Bruce Baker: Charter Schooling in the Post-Espinoza & Fulton Era
Rutgers professor Bruce Baker is an expert in issues of school finance. In this post, he looks at what could happen to charter schools as the wall between church and state steadily crumbles in America.
The murkiness of the public-private distinction under state charter school laws creates a substantial vulnerability of the charter sector to become something it was originally argued to avoid – the public financing of religious education and indoctrination which dominated existing private school voucher programs at the time. Even prior to the Espinoza and Fulton decisions, religious operators had become significantly involved in the charter sector, in some cases adding to the opacity and of related party transactions over land and building deals between religious and secular private organizations.
These two issues – a) the intrusion of religion and all that comes with it (discriminatory practices in the name of free exercise, religious curriculum including teaching of creationism) and b) financial liability and transparency concerns – can be addressed by a unified overhaul of state charter school statutes and regulations.
First, Justice Breyer’s dissent in Espinoza acknowledges the variation in governing status of charter schools across states. We note that there are two layers to this which include entities that authorize the establishment of charter schools and citizen boards that govern those schools. Either or both may involve non-government entities and private citizens and governing bodies. The latter (private governance of schools themselves) being more common than the former (non-gov’t agencies authorizing charters). We argue first that both of these layers must be governed by state actors, involving elected or appointed boards, who, in this capacity are public officials (not private citizens or institutions).
Maryland provides one example which is sufficiently tight in this regard. Charter schools are authorized by, governed by and financed through their host county school districts. Further, while private management companies may be hired to “operate” the schools, employees of the schools are under county district contracts. That is, teachers and other certified staff in Maryland charter schools are public employees and themselves “state actors,” even when they work under the direction of a private management company.

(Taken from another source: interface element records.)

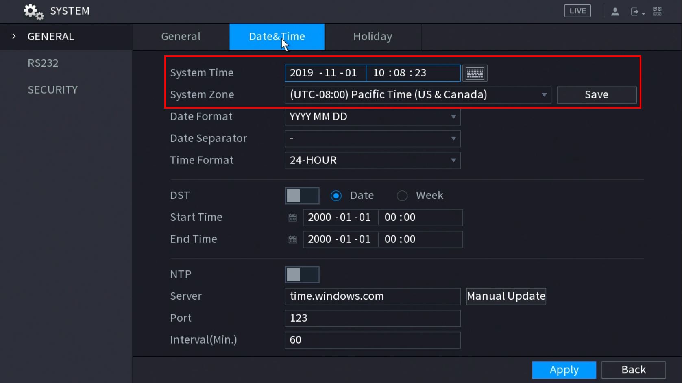Viewport: 682px width, 383px height.
Task: Expand the Date Format dropdown
Action: (373, 117)

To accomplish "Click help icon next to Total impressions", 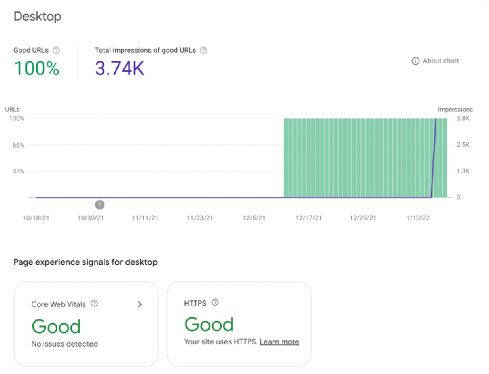I will pyautogui.click(x=204, y=51).
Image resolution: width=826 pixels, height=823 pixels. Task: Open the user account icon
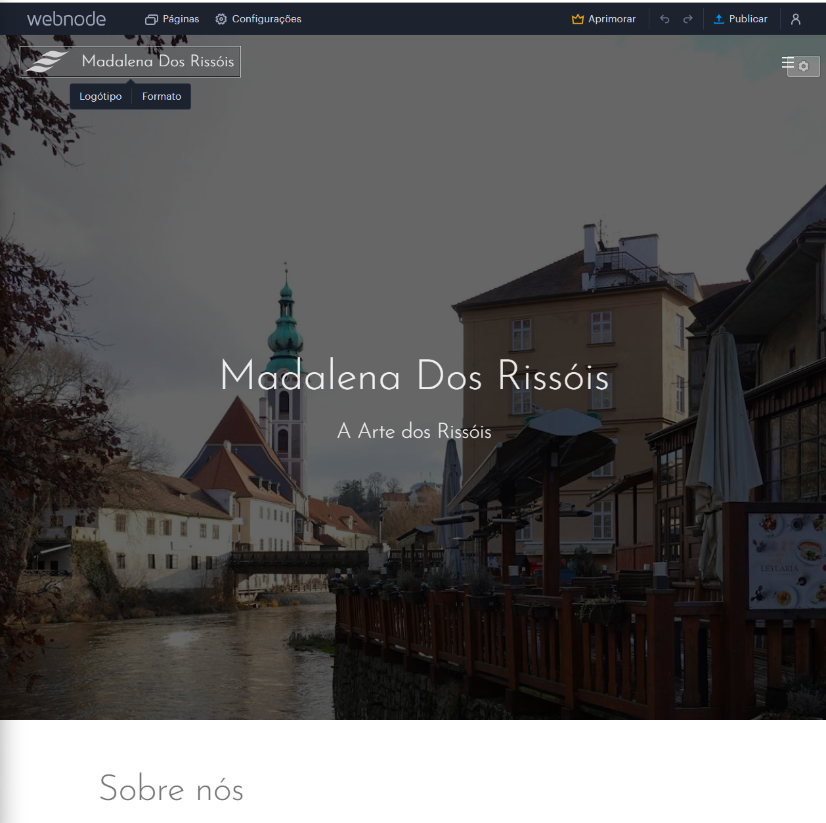(x=796, y=20)
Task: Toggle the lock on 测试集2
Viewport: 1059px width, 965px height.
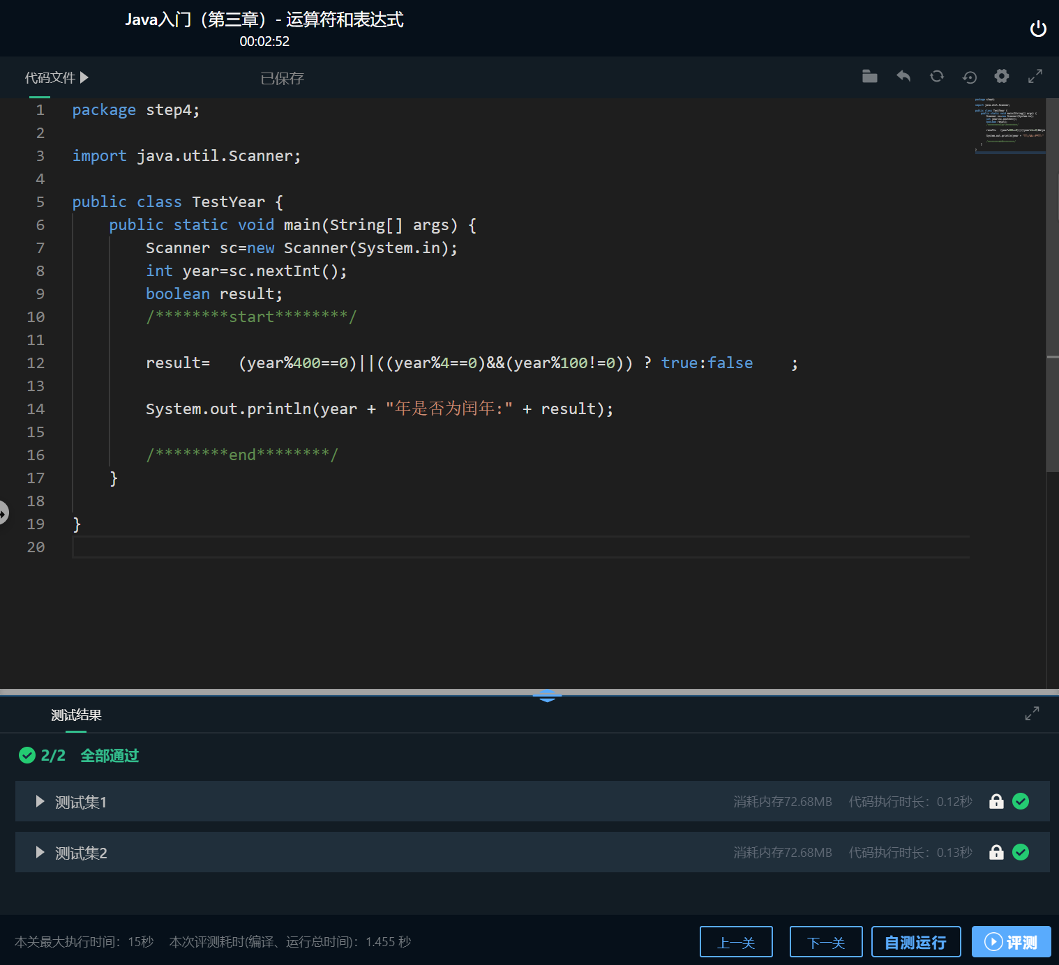Action: tap(996, 852)
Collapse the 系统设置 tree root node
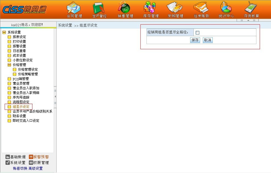 coord(4,32)
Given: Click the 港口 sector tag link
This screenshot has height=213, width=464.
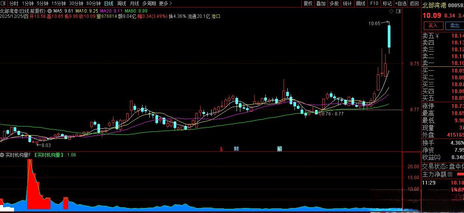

This model provides for increased public transparency, and at the same time, minimizes potential for religious intrusion on the charter sector. A truly public governing board (like the district board of education, appointed or elected) would not be able to exclude from management contracts, firms with religious ties or origins on that basis alone. But, given that instruction is provided by public employees and the school governed by public officials, the school would be bound by constitutional requirements regarding discrimination and the provision of religious curriculum (here, the establishment clause prohibits advancement or promotion of religion).